### EXERCISE SET
#1 In the text on obsessive compulsive disorder, decide whether each statement agrees with it: (a) fears about germs are listed among the less common obsessions; (b) attempts to resist the obsessive thoughts usually succeed; (c) the sufferer recognizes the thoughts as coming from within. Answer yes or no for each and quote the words that decide it.
#2 Carry the text on obsessive compulsive disorder forward from its final line.

Obsessive Compulsive Disorder (OCD)

OCD is an anxiety disorder in which the sufferer experiences repetitive and upsetting thoughts and/or behaviours.  The obsessions and compulsions are usually found to occur together.

Common Obsessions 

  • Fears about germs, dirt, and contamination.
  • Fear of accidents happening to someone close, to pets, or to the self.
  • Fears of oneself or someone close being a victim of a crime.

Less Common Obsessions

  • Intrusive thoughts of violence.  
  • Intrusive thoughts of aggression.
  • Intrusive thoughts involving harm to oneself
  • Intrusive thoughts involving harming others.

The obsessions are automatic and frequent. They are invariably distressing when they are violent or obscene and senseless. Attempts to resist these types of thoughts are often unsuccessful. The sufferer recognises them to be of internal origin.

Common Compulsions

  • Ritualistic behaviours involving checking
  • Ritualistic behaviours involving washing/cleaning
  • Arranging inanimate objects
  • Doing things in a rigid sequence
  • Mental rituals such as repeating words or phrases, counting or saying a prayer.

### Pixel coordinate grounding data
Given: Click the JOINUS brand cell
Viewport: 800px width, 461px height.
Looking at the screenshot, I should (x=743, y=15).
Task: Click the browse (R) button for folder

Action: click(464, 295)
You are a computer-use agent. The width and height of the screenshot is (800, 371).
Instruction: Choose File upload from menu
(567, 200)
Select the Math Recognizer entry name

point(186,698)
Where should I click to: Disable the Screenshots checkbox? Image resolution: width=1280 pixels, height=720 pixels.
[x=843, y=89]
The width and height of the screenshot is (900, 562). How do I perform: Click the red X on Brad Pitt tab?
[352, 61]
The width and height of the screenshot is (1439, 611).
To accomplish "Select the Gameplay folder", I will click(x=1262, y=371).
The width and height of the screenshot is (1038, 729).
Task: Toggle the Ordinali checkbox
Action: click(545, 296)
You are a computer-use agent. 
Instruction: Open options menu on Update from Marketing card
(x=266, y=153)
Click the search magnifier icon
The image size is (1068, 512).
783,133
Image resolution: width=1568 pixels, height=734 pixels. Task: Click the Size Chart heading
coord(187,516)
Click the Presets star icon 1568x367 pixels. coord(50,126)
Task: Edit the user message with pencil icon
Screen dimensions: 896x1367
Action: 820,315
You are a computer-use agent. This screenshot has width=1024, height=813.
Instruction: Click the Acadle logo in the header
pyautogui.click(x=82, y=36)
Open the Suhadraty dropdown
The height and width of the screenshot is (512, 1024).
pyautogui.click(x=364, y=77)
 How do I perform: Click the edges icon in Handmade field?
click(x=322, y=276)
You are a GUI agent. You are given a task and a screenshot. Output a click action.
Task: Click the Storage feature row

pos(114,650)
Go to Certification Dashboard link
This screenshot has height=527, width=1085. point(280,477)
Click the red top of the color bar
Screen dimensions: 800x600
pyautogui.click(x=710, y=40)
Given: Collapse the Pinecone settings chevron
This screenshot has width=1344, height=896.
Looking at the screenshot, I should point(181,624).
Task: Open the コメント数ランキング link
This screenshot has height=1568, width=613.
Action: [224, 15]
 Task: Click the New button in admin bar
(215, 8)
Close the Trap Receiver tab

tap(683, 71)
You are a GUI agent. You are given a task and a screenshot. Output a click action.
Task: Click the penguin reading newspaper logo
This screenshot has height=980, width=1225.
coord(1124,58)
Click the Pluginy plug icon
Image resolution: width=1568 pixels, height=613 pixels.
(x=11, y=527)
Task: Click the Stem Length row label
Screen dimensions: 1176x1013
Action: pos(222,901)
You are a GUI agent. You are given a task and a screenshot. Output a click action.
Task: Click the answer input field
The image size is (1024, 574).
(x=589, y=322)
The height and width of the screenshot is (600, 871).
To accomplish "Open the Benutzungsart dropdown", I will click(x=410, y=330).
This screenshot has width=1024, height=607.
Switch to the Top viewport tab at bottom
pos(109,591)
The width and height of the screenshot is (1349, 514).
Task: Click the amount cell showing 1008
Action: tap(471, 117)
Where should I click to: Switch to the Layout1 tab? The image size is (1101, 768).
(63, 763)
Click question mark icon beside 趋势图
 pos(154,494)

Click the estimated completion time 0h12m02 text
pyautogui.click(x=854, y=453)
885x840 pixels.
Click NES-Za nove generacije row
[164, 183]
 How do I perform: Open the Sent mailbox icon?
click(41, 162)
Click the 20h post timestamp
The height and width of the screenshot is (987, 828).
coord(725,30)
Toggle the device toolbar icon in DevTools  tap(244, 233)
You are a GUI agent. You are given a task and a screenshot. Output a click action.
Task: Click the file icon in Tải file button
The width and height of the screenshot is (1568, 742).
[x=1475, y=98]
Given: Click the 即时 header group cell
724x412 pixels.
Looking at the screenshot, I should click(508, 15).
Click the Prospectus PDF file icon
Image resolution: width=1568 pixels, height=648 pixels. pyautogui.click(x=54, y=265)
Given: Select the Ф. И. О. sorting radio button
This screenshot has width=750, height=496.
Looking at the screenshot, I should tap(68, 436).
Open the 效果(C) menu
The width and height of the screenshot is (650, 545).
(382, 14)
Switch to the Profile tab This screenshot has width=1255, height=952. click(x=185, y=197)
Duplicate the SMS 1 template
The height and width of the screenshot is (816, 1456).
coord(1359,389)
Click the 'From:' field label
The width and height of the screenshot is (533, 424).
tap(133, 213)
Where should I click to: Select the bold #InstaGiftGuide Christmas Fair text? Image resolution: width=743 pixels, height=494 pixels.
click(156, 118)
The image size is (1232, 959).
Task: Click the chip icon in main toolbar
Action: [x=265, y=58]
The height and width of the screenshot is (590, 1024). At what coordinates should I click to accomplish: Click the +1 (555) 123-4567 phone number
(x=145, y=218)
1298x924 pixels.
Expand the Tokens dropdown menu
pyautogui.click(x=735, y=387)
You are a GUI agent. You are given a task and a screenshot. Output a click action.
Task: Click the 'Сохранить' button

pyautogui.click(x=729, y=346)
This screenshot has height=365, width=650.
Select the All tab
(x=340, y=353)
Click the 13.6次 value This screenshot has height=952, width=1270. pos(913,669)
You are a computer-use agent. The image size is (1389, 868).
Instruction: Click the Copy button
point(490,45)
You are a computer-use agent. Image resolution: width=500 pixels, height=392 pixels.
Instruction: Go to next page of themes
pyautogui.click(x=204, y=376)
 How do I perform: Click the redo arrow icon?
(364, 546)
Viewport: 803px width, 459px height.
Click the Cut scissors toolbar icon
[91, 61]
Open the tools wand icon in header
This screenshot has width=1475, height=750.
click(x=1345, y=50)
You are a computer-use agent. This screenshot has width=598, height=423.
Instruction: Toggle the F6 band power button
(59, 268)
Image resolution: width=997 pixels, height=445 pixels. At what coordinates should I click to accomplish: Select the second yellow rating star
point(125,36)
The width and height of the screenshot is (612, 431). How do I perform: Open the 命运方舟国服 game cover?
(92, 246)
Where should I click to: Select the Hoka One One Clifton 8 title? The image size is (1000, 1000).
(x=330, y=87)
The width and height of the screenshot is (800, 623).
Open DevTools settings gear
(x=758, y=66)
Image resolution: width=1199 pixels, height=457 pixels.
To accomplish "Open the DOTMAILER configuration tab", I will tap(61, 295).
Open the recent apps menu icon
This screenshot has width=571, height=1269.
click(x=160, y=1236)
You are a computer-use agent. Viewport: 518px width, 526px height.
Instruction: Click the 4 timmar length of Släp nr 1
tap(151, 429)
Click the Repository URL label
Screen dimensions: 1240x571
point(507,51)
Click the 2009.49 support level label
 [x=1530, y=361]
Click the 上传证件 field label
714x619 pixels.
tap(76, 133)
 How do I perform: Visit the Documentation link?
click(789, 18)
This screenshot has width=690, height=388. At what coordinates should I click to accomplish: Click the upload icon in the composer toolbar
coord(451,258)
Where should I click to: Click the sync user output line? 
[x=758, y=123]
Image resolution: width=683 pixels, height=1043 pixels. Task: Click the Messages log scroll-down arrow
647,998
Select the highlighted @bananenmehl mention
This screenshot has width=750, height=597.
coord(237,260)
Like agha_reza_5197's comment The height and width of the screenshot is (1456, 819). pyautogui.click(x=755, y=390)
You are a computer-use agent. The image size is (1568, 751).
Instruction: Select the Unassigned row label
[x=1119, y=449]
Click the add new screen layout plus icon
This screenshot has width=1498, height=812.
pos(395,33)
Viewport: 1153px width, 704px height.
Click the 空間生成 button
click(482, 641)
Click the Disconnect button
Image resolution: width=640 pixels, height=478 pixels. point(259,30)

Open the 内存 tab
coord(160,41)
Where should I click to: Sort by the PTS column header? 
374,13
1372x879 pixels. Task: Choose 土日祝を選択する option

### PER-TASK ANSWERS
#1
(a) No. "Fears about germs, dirt, and contamination." is listed under "Common Obsessions".
(b) No. "Attempts to resist these types of thoughts are often unsuccessful."
(c) Yes. "The sufferer recognises them to be of internal origin."

#2
The sufferer believes the neglect of these actions or rituals could lead to disastrous consequences for him/herself or to a loved one. In the case of long complex rituals, sufferers may have to start over if the ritual is interrupted. People with OCD know intellectually that their rituals do not make sense. However, high levels of anxiety and intrusive thoughts are mutually reinforcing resulting in the compulsion to engage in ritualistic behaviours. Any relief is usually short-lived. Depressive symptoms commonly accompany the condition.

Human Givens treatment for OCD Involves four steps to help you …

  1. Identify the untrue OCD thoughts and separate them from your identity.
  2. Distinguish untrue OCD thoughts from true thoughts and label them in a way that empowers you.
  3. Learn ways to calm down at will so that you can redirect your attention to something more useful.
  4. Engage your imagination to rehearse dealing with OCD thoughts so you do not have to engage in ritualistic behaviour.